En fait, la Covid-19 a imposé une démondialisation, un retour au cloisonnement aux frontières, mais chaque accalmie, notamment pendant les périodes estivales, tant en 2020 qu’en 2021, moins propices à la diffusion d’un virus qui préfère le froid, a été caractérisé par une reprise du tourisme. De plus, dans une enquête qualitative consacrée à ce sujet (Frochot et al., 2022), les individus interrogés proclament leur volonté de reprendre le cours de leurs aventures touristiques dès que possible. Certains même ont profité des opportunités pour s’échapper, en Sardaigne par exemple en 2021. Aujourd’hui, après deux années de partielles immobilités ou d’assignation à pays de résidence, les mobilités internationales ont repris fortement avec des commandes de voyages à l’étranger très soutenues. L’invasion de l’Ukraine par la Russie a ajouté ses effets mais qui, de fait, sont plus limités. Le tourisme affirme donc sa résilience.

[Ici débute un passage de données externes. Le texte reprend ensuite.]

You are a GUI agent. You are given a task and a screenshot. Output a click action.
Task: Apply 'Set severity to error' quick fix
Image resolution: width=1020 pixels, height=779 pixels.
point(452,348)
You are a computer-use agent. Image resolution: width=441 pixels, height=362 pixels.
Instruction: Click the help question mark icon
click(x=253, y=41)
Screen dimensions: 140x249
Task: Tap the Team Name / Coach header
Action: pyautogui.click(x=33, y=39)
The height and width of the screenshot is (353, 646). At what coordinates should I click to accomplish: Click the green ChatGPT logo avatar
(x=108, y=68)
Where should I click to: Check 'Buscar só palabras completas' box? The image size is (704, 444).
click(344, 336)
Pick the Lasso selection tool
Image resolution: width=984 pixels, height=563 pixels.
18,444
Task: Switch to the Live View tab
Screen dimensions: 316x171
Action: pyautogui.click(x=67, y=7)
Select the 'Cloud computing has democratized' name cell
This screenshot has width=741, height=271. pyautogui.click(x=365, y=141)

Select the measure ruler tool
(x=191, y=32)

En effet, cette pratique a un sens dans la civilisation industrielle (Violier, 2022) mais s’il n’est pas prêt de mourir, il peut encore changer et s’engager dans une nouvelle révolution (Violier et al., 2016; Knafou, 2021).

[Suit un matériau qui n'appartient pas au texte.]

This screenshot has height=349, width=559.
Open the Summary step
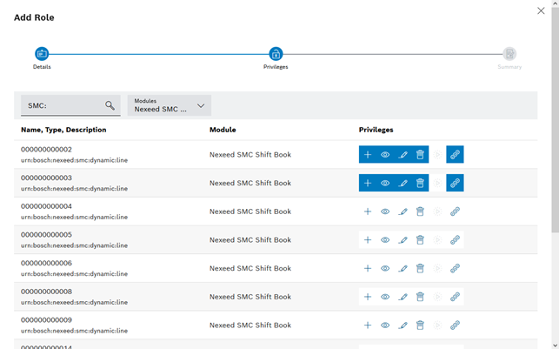click(509, 54)
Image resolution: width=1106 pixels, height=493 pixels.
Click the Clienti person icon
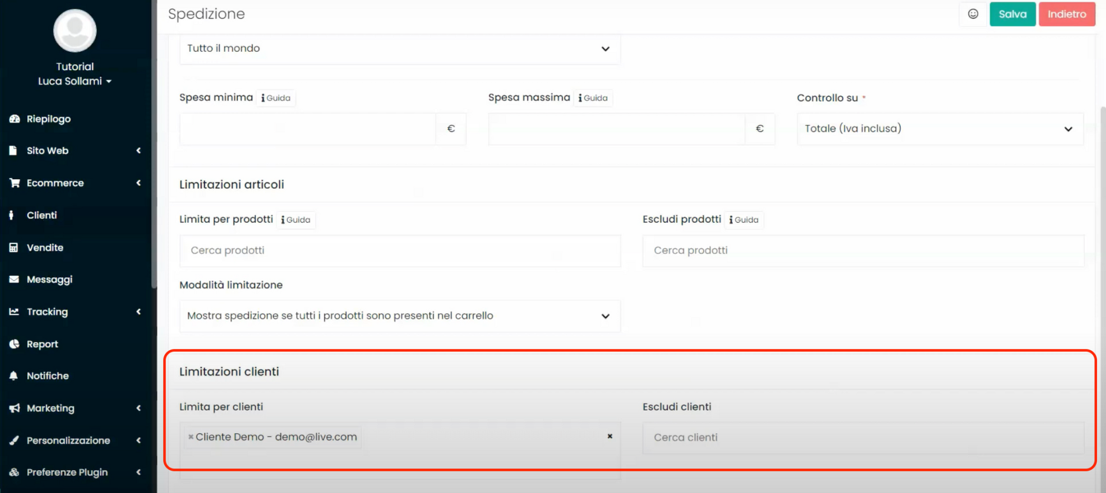tap(12, 215)
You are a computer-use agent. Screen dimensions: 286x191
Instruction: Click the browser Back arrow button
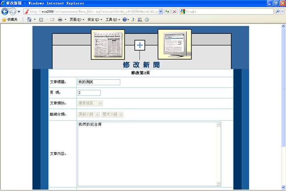pyautogui.click(x=5, y=12)

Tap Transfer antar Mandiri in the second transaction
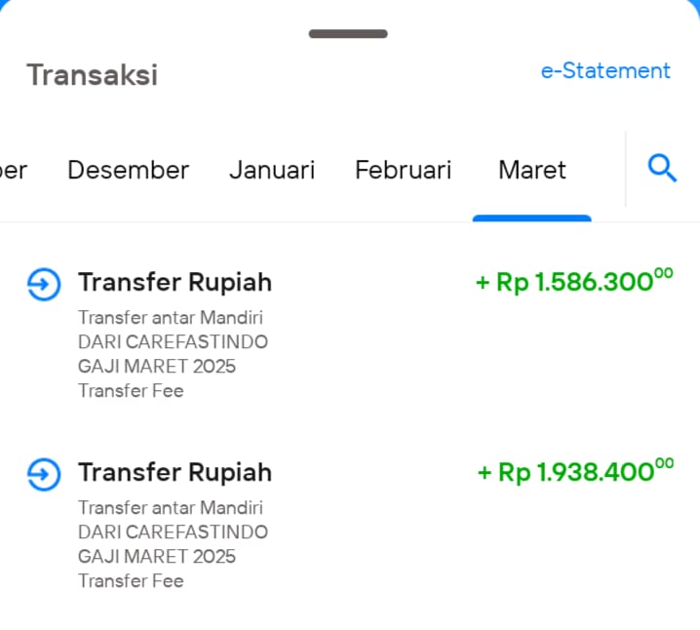point(171,508)
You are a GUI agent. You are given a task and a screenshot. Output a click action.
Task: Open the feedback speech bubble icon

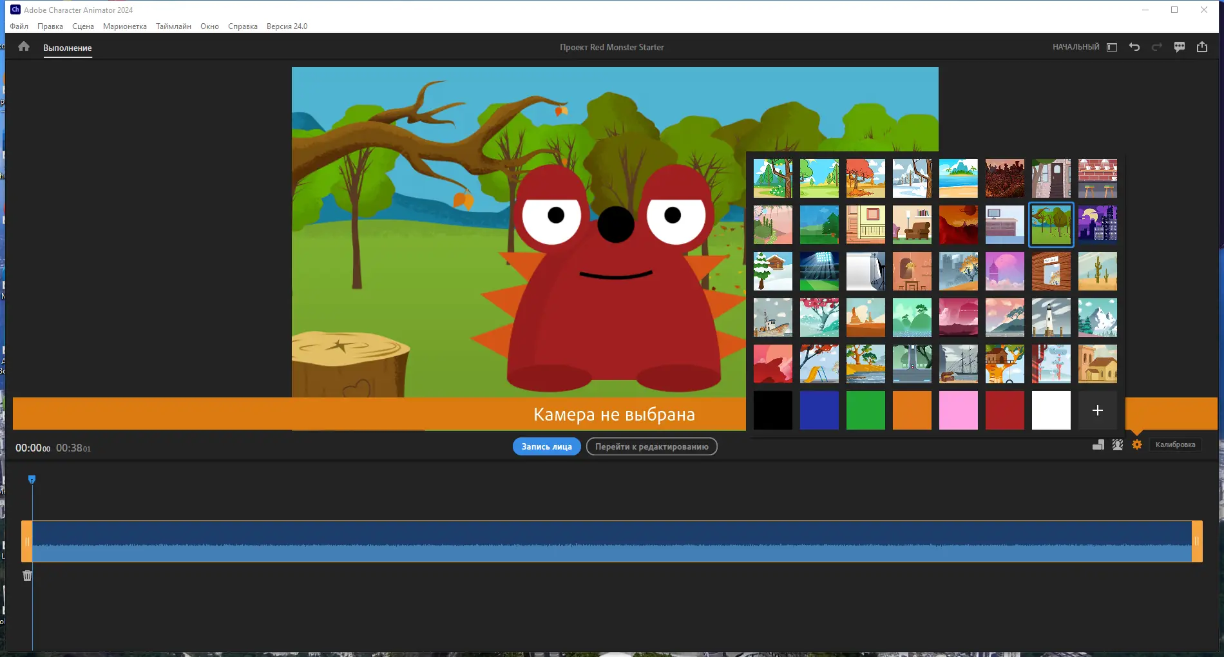point(1180,47)
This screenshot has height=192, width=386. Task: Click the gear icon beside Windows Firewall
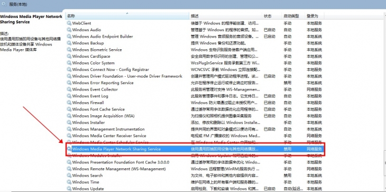pos(69,103)
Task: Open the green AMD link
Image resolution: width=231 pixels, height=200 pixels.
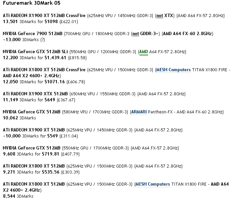Action: [143, 52]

La relance d’un débat sur le tourisme soutenable
Pour autant, l’affaiblissement (puisqu’on en peut encore évoquer sa fin) de la pandémie a renforcé le questionnement sur l’avenir du tourisme dans la perspective du réchauffement climatique. Le moment a été saisi pour relancer un débat en cours.

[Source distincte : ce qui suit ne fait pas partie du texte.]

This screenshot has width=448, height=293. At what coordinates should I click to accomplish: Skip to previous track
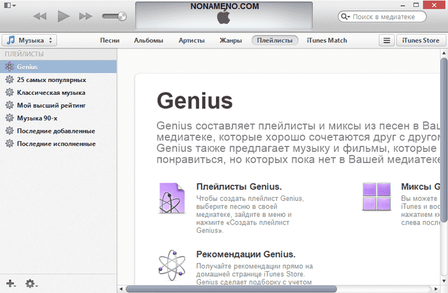click(x=40, y=15)
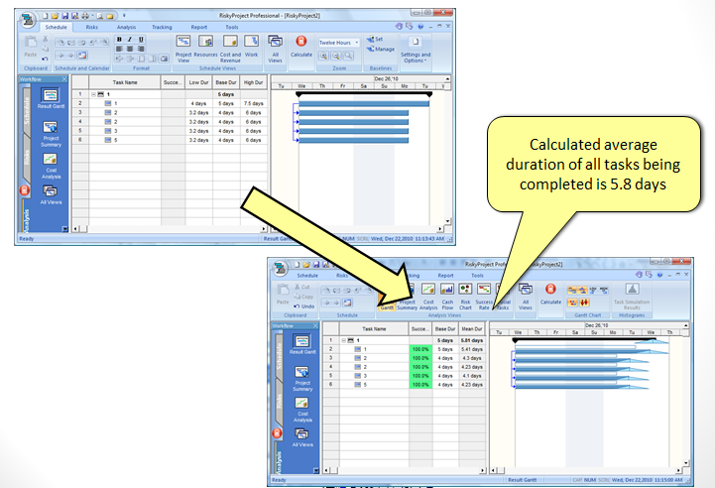Screen dimensions: 715x488
Task: Open Cost Analysis from top Workflow panel
Action: 51,164
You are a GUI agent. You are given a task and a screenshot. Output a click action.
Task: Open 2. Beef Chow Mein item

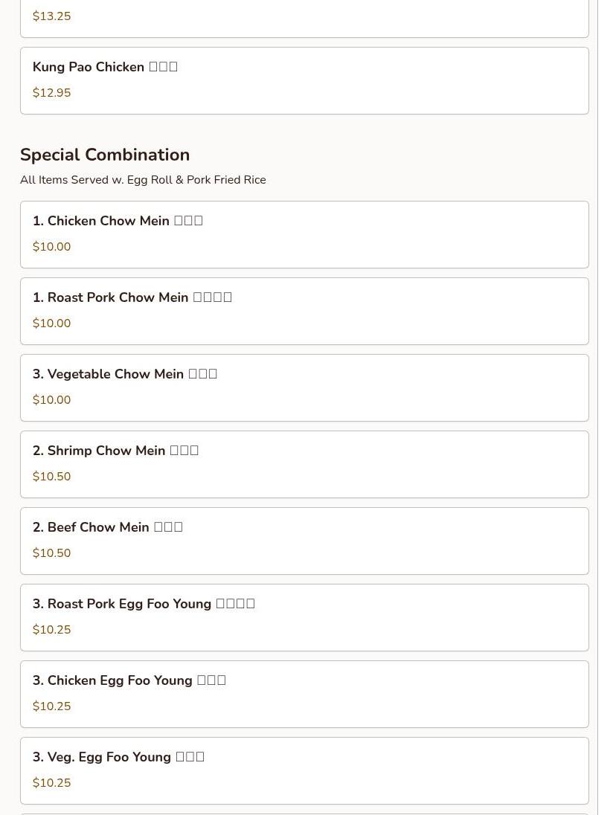[304, 541]
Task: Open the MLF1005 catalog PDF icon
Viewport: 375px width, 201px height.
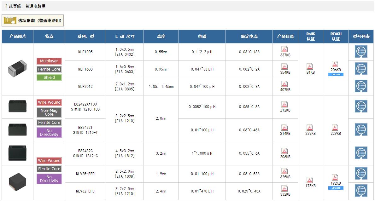Action: point(285,49)
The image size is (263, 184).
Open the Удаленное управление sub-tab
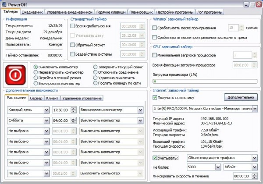[x=82, y=98]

Philippe VIOLIER et Philippe DUHAMEL
Bibliographie
- Bourdeau Philippe, 2020, Espaces, Tourisme et Loisirs. n°355, p. 69-72.
- Frochot Isabelle, Bates Samuel, Mondou Véronique et Violier Philippe, avec la participation de Christophe Gay et Anne Fuzier, 2022, «L’après covid-19 a un air de ressemblance troublant avec l’avant», Espaces, Tourisme et Loisirs. n° 367, juillet-août, p. 16-21
- Knafou Rémy, 2021, Réinventer le tourisme. Sauver nos vacances sans détruire le Monde. Paris, Éditions du faubourg, coll. «Essais», 128 p.
- Maffesoli Michel, 2020, «Le tourisme moderne est mort. Vive le tourisme postmoderne!», Espaces, Tourisme et Loisirs. n°355, p. 52 à 56.
- Violier Philippe, Clergeau Cécile, Duhamel Philippe et Guibert Christophe, 2016, «La Troisième Révolution touristique», Mondes du tourisme. hors-série, n°12.
- Violier Philippe, 2022, «Pourquoi il faut prendre le tourisme et les touristes au sérieux», Espaces, Tourisme et Loisirs. n°367, juillet-août, p. 10-14.